Vasily Perov was the first in Russian Art to give a true picture of the sorrow, the dire poverty and the oppression of the peasant’s life.
His wrath, his penetrating paint, compassion and scathing sarcasm cannot leave the spectator unmoved. Perov is a keen observer of the people’s life, a thoughtful collector of types.
His compositions are simple and clear, his drawings are expressive and precise. Perov’s palette is restricted: he is a master of tonal painting, at times virtually monochromatic. In the
Last Journey
“drawing with paints” conforms to the piercing sensation of bereavement.
A woman taking the family’s breadwinner to his last abode in an unpainted, hastily knocked-together coffin, the two orphans left without support are part of the colourless, gloomy world, a world of indignity, injustice and sorrow.

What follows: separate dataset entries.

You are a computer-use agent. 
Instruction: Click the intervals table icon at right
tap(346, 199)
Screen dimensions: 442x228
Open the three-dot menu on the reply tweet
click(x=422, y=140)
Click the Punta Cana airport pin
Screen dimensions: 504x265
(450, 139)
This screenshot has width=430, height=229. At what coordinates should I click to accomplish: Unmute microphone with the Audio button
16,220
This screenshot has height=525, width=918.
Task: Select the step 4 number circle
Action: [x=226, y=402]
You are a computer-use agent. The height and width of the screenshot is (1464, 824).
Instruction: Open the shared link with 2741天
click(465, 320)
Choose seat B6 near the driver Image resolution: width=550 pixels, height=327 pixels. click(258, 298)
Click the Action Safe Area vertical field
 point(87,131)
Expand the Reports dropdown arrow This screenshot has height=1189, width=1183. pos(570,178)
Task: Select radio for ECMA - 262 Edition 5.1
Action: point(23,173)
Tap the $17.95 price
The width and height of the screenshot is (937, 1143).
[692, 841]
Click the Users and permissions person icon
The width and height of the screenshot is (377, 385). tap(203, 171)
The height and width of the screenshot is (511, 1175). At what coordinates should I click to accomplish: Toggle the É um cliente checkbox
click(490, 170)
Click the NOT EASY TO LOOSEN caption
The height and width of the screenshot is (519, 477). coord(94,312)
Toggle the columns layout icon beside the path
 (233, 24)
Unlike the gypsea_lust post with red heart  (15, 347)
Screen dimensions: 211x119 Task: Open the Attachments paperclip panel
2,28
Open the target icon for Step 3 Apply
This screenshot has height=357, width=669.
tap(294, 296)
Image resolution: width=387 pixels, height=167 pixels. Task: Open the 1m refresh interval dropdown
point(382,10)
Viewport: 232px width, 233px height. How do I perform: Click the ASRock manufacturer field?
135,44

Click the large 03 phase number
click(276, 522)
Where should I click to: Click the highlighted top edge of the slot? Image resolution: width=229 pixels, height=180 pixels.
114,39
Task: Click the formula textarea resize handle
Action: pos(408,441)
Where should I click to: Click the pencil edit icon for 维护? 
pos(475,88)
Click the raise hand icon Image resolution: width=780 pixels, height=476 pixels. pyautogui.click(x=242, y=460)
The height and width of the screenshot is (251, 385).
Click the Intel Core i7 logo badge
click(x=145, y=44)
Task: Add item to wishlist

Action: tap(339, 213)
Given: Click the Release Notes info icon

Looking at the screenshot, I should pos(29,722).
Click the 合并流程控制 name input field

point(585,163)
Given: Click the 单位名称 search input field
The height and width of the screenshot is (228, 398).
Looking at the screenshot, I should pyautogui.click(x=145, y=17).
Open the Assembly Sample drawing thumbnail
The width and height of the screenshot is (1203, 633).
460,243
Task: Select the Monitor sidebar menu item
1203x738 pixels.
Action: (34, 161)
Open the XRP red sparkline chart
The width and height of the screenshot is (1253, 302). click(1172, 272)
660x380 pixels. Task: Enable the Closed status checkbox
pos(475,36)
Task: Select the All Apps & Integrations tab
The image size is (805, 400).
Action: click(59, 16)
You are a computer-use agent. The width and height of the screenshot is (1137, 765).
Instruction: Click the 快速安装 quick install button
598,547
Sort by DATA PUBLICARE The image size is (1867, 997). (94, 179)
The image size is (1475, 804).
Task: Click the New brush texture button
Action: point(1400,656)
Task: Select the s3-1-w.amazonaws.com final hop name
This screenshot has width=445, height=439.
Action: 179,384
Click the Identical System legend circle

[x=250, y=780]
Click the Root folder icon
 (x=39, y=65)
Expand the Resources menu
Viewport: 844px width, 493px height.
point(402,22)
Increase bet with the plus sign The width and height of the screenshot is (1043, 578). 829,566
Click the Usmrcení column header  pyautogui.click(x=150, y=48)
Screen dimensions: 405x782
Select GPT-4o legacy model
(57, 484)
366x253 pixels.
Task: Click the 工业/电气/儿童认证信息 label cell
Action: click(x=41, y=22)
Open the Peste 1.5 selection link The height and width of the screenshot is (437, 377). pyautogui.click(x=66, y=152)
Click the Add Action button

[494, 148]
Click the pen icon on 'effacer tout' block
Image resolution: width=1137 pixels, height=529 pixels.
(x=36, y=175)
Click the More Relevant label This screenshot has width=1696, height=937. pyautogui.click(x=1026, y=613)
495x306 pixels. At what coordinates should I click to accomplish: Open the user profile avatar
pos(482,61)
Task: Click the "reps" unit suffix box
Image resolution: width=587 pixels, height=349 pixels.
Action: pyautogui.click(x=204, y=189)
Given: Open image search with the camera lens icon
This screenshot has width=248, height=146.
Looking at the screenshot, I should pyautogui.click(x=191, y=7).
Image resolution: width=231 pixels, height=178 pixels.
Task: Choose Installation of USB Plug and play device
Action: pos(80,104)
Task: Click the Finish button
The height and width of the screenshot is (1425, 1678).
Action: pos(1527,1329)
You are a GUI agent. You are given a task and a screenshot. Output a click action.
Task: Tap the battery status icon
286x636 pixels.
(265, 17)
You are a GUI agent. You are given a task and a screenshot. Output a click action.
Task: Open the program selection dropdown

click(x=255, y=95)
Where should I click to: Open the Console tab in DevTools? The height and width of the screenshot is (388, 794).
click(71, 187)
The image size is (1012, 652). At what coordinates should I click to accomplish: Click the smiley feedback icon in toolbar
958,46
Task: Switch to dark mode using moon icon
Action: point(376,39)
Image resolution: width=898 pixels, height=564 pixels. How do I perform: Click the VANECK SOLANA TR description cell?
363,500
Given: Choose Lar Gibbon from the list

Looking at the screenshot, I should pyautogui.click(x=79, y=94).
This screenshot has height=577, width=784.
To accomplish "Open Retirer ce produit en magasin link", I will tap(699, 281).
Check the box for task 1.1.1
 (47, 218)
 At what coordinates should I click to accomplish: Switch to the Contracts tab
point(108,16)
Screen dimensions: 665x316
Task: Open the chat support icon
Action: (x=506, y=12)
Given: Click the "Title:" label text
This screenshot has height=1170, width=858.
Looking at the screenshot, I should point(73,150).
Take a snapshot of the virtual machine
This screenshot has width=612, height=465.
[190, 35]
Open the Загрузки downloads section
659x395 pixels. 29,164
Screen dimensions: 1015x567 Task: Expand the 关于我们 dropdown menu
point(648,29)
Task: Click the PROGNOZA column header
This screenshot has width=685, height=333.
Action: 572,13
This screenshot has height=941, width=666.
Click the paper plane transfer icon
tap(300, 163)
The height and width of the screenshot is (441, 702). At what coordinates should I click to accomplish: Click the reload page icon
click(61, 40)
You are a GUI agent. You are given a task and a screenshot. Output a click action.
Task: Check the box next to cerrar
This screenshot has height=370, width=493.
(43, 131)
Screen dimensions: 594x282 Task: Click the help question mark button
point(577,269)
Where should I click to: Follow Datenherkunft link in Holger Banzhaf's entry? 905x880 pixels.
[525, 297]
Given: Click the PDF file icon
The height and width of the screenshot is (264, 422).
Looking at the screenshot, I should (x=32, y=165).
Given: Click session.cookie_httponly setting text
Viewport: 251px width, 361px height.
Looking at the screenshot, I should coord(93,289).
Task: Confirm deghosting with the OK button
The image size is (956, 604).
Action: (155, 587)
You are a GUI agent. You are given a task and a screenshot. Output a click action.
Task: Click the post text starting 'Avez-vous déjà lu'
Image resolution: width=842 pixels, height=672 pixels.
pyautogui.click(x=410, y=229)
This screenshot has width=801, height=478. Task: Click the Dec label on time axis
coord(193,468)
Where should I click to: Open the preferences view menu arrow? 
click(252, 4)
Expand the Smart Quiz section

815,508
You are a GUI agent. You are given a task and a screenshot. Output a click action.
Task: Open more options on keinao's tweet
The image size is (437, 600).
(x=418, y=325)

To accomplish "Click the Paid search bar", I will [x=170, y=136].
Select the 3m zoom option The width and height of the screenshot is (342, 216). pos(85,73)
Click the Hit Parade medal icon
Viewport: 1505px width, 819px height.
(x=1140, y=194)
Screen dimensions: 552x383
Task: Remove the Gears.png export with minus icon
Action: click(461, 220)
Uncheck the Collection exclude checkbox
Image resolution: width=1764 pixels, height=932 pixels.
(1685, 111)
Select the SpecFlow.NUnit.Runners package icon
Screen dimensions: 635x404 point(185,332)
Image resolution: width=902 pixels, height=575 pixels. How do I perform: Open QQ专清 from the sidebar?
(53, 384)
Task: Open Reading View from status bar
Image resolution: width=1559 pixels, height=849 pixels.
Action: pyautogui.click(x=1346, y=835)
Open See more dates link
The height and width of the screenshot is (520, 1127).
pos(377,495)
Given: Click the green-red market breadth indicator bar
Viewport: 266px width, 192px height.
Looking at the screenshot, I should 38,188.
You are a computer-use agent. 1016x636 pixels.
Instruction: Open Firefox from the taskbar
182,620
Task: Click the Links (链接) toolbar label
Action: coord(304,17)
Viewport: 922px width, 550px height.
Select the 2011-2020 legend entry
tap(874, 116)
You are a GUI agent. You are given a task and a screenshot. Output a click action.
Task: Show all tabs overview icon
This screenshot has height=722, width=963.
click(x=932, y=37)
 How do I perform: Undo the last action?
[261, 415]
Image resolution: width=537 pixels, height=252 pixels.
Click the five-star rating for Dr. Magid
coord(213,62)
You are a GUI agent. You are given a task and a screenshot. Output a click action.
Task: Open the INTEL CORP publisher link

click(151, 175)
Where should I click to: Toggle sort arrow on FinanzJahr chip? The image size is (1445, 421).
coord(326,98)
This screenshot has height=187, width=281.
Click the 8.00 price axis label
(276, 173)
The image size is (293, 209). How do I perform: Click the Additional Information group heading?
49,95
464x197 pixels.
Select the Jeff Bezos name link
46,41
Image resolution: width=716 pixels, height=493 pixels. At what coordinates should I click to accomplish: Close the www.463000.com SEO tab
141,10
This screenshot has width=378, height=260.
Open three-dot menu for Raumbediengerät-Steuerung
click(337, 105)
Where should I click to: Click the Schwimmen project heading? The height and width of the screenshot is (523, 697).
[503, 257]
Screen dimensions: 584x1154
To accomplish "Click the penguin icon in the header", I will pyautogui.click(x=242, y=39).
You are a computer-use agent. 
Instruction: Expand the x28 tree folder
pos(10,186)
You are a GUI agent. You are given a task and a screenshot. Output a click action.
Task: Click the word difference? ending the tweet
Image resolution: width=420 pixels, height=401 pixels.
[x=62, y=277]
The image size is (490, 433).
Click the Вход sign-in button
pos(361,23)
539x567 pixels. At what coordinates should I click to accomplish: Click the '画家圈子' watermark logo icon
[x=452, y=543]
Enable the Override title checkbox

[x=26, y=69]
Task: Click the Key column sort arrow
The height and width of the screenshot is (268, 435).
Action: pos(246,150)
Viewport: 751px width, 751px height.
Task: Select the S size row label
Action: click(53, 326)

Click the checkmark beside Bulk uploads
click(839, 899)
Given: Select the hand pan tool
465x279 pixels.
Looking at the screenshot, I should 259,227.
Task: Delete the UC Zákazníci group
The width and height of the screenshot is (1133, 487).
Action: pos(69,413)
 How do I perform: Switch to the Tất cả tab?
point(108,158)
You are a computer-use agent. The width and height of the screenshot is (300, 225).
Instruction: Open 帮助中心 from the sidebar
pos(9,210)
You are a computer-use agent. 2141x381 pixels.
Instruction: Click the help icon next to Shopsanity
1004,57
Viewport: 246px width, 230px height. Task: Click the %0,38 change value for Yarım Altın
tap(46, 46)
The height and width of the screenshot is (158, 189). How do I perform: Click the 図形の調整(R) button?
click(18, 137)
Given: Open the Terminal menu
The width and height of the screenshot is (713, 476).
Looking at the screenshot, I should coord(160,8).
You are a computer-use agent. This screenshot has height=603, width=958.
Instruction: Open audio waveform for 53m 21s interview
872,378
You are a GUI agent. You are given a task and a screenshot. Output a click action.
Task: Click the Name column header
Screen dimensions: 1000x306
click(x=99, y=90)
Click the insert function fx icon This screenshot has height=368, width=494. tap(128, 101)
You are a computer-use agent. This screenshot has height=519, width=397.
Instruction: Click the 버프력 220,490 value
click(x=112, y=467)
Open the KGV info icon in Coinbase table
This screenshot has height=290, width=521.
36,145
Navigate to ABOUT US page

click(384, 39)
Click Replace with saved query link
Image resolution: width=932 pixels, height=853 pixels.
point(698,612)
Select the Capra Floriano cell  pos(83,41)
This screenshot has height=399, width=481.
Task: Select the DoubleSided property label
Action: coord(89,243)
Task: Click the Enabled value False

We are not shown the widow’s face but her sad shoulders speak eloquently of her tragedy.
The woman’s posture seems to be repeated in the contours of the slowly plodding horse, that devoted friend of the peasant, as if it senses all the depth of the tragedy.
The same note of bereavement is emphasized in the heavy, oppressively laden clouds and the utterly frozen edge of the forest. Though by no means an illustration, the painting’s subject was inspired by
Nekrasov’s poem The Red-Nosed Frost.